Transference of 甜 to other countries
The character, tian (甜), is not exclusive to the Chinese language. The Japanese writing system (Kanji) and traditional Korean writing system (Hanja) both adopted traditional Chinese characters during the 4th and 5th century through the spread of Buddhism. In Korea, the introduction of Chinese characters into the Korean language was from both Buddhism and a Chinese text called the Thousand Character Classic, which was used to teach Hanja to the elites . The direct translation of 甜 remains consistent (to taste of sugar or honey) in both Hanja and Kanji, though “sweet” is more commonly written as just 甘. In Hanja, 甘 is pronounced as “gam”, whereas in Japanese, the combination of two writing systems (Kanji and Hiragana) are utilized in order to produce the word, 甘い (pronounced as “amai”); both the Korean and Japanese variations are considered to be equivalent to 甜.
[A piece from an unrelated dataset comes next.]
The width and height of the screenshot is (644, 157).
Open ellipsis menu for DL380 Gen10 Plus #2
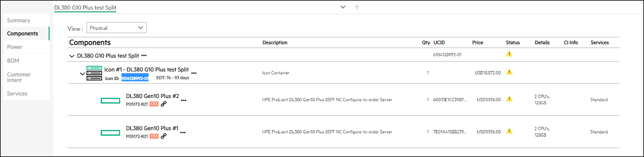point(184,100)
Social, Cultural, and Political Implications
A common reason people state for being drawn towards sweet fictions and dramas include escape from every-day life. As one netizen points out, “life is already filled with bitterness, if I don’t watch anything sweet, how will I pull through?” Another individual claims that if there are no sweet fictions or dramas to support her, she will no longer believe in true love. This points to the common problem of the high stress level in modern society. The market continues to become more saturated with youth romances and other tian (甜) dramas to help Chinese audiences destress. From another angle, the increasing media featuring tian (甜) qualities can be understood as a way for female audiences in particular to escape from mundane life and satisfy their wish to be validated and nurtured. It is also subconsciously reaffirming the patriarchal society and only offering a temporary utopia for women.
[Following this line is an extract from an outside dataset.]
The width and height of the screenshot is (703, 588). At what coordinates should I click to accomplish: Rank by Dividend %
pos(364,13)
A common theme that appears in tian (甜) fictions and dramas is the act of services in a heterosexual relationship from the male towards the female. The female character is almost always the recipient of loving actions and thoughts. This contributes to the reason why female audiences and readers are especially susceptible to this genre, as they are able to vicariously experience the ideal romance. Tianchong (甜宠) may be expressing the wish to be cared for, loved, and validated in a reciprocal way. As seen in the chong actions of men, protection is provided in a romanticized way, such as blocking the heroine from harm, eliminating obstacles in the way of the heroine’s success, and always having appropriate protection against the weather. The female characters are able to live in a state of less worry, receiving not only fatherly protection but also motherly care. There is an expectation that women should receive care while men give care. Women may also project their aspirations onto the heroine and experience a loving relationship with virtually no flaws. The male ideal of gaofushuai (高富帅) is prevalent in many storylines, highlighting the importance of height, wealth, and physical appearance in attracting female attention. This additionally points to the rise of materialism in the PRC, emphasizing the role of money in acquiring social dominance.
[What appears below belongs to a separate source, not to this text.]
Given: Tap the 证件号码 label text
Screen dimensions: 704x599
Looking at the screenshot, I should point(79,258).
Even in situations where the female character engages in spoiling actions towards the male, these actions usually highly conform with the traditional female stereotypes, such as making a meal or giving love letters. This is able to reinforce the basis of the patriarchal society and reaffirm gender roles. In the bulk of tianchong subgenre fictions and dramas, the male has a high status in society compared to the female, be it in terms of job prospects (highly acclaimed in the field) or familial relations (inheritor of family company). Females are almost always more submissive, working either independently in more creative jobs or within the workplace of the male, usually as a subordinate (ex. secretary). A popular phrase is “woman, you have attracted my attention,” which places the male as the more controlling party in a relationship. This reaffirms the hierarchy that males are more powerful and intelligent, able to reach a higher position than females could ever attain. This poses a contradiction— if males are constantly more dominant, how do the writers, directors, and producers retain the popular female readership and viewership? To combat this problem, males are often depicted as seemingly “incomplete,” needing the love of a woman, perhaps to solve childhood traumas. This is pacifying for women as it creates the illusion of importance in society, which is important in maintaining interest. The tianchong subgenre targets girls from late adolescence to early 30’s, which corresponds to the age range that society expects women to be looking for suitable men. Feministic ideas from the West continue to influence China, therefore a sweet fantasy may simultaneously retain female attention while still strongly holding on to traditional gender role expectations. Although tian (甜) is not explicitly associated with a particular gender, it implicitly becomes a female-oriented word to many. This conveys the message that males can become successful regardless of whether or not they have a female love interest, while females must become attached to a powerful male in order to become successful herself. This ultimately reflects the deep-rooted gender inequality in the PRC, which is also evident in the skewed sex ratio favouring males.
Psychological Study Related to 甜
A psychological study that relates to the character tian (甜) was conducted by Dongning Ren et al., which focuses on how the character “sweet,” defined as sensations of taste, acts as a manipulation for romantic perceptions of a non-established relationship. Ren et al. analyzed the relationship between a sweet taste and the concept of love within the more uncertain relationships rather than established ones.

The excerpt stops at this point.